Text block -
-----

1923 film by Kenneth Webb

The Daring Years is 1923 American silent melodrama film directed by Kenneth Webb and produced by Daniel Carson Goodman. The film starred Mildred Harris, Clara Bow, Charles Emmett Mack, and Tyrone Power Sr.

==Plot==
A university student named John Browning goes against his mother's wishes and becomes involved in a torrid love-affair with a fickle young cabaret singer named Susie LaMotte. LaMotte toys with the youth's affections and does not tell him that she is already romantically involved with a boxer named Jim Moran.

One evening John Browning discovers that Susie and Moran are having a relationship when he accidentally walks in on them. Outraged, Browning and Moran become embroiled in an argument. Moran pulls out a pistol, but during the ensuing struggle accidentally mortally wounds himself. Overcome with rage, Susie blames John Browning for Moran's death and Browning is subsequently tried, convicted and sentenced to death.

Browning languishes in prison for some time, and just as he is strapped into the electric chair to be executed for the murder of Jim Moran, a bolt of lightning strikes the prison knocking out the power. Meanwhile, Moran's widow implores Susie to tell the authorities the truth surrounding the circumstances of the death of Jim Moran. Susie eventually folds and confesses that she had lied and that Jim Moran had in fact accidentally shot himself after pulling a gun on John Browning.

John is pardoned by the governor and leaves prison a free man.

==Preservation==
With no prints of The Daring Years located in any film archives, it is a lost film.

-----

Excerpted data -
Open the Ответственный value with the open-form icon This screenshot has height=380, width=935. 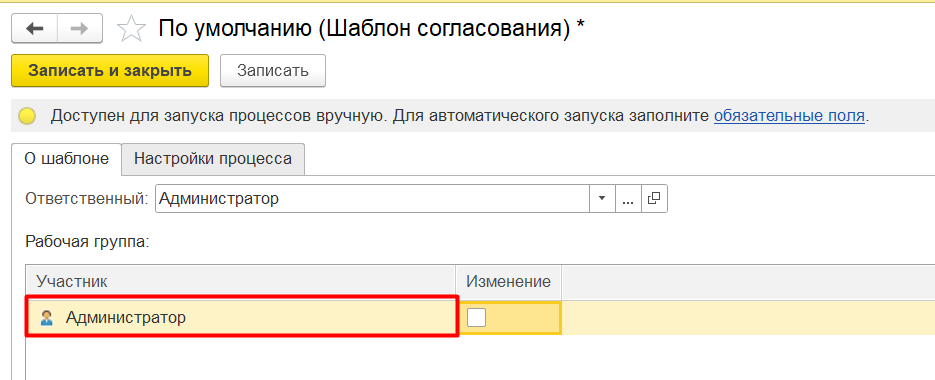[x=654, y=198]
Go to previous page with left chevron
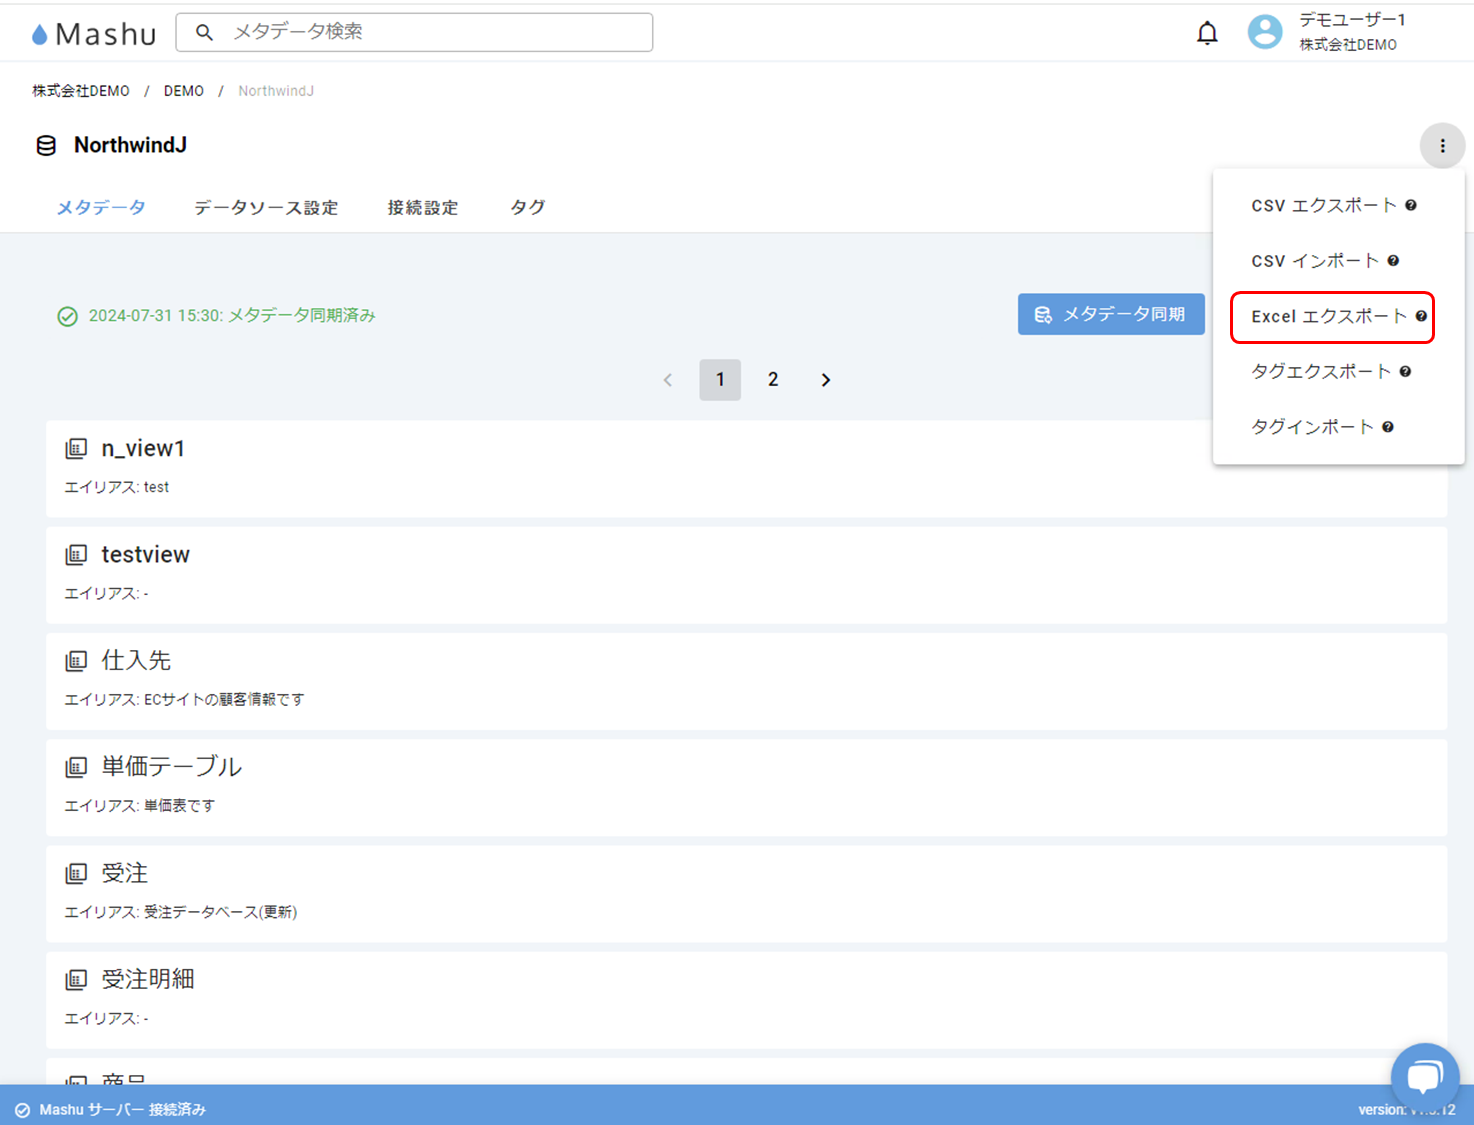Image resolution: width=1474 pixels, height=1125 pixels. (x=667, y=380)
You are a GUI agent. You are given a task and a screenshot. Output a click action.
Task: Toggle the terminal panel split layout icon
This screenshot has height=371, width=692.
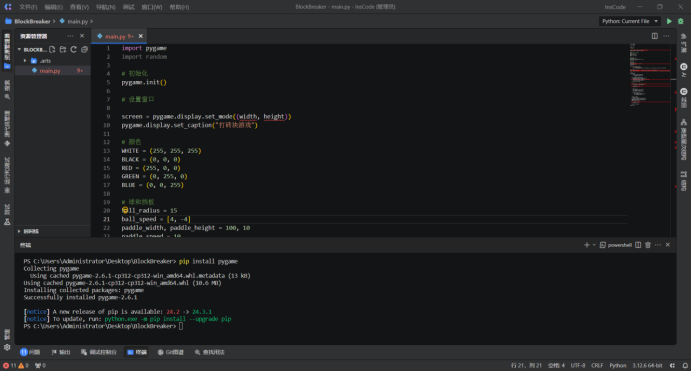coord(638,245)
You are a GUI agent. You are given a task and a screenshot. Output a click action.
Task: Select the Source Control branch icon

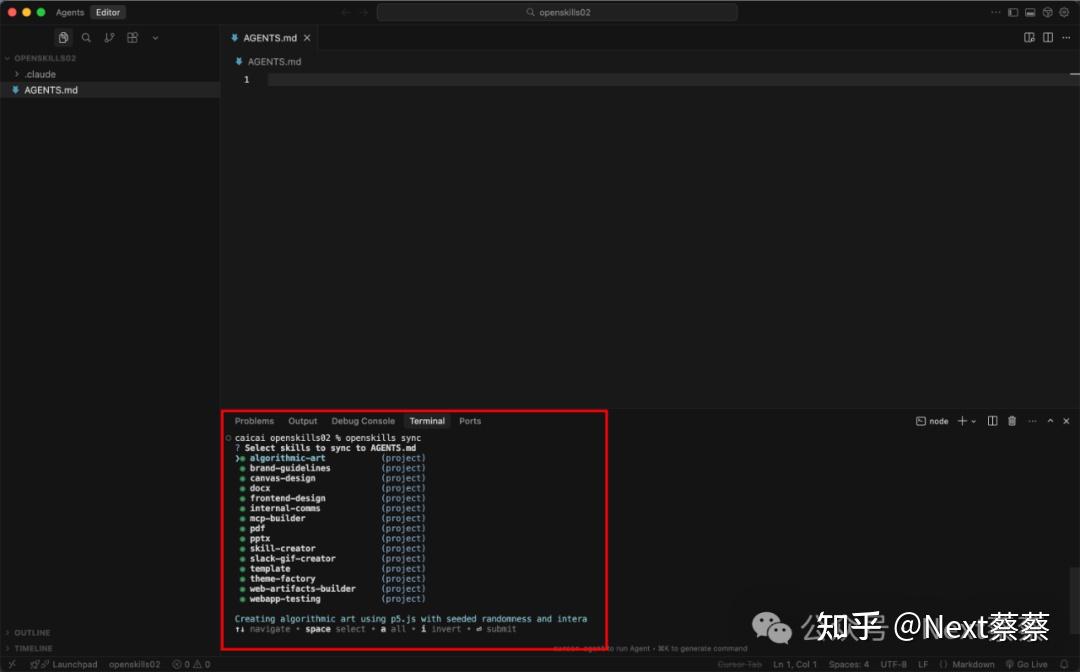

-----

Exercise directions -
In the text about The Daring Years, condense the paragraph that begins "One evening John Browning discovers" into no more than three sentences, keeping its main facts.

Task response -
John Browning accidentally walks in on Susie and Moran and learns of their relationship, and the two men begin arguing. Moran pulls a pistol but, in the struggle, accidentally wounds himself mortally. Enraged, Susie blames Browning for Moran's death, and Browning is tried, convicted and sentenced to death.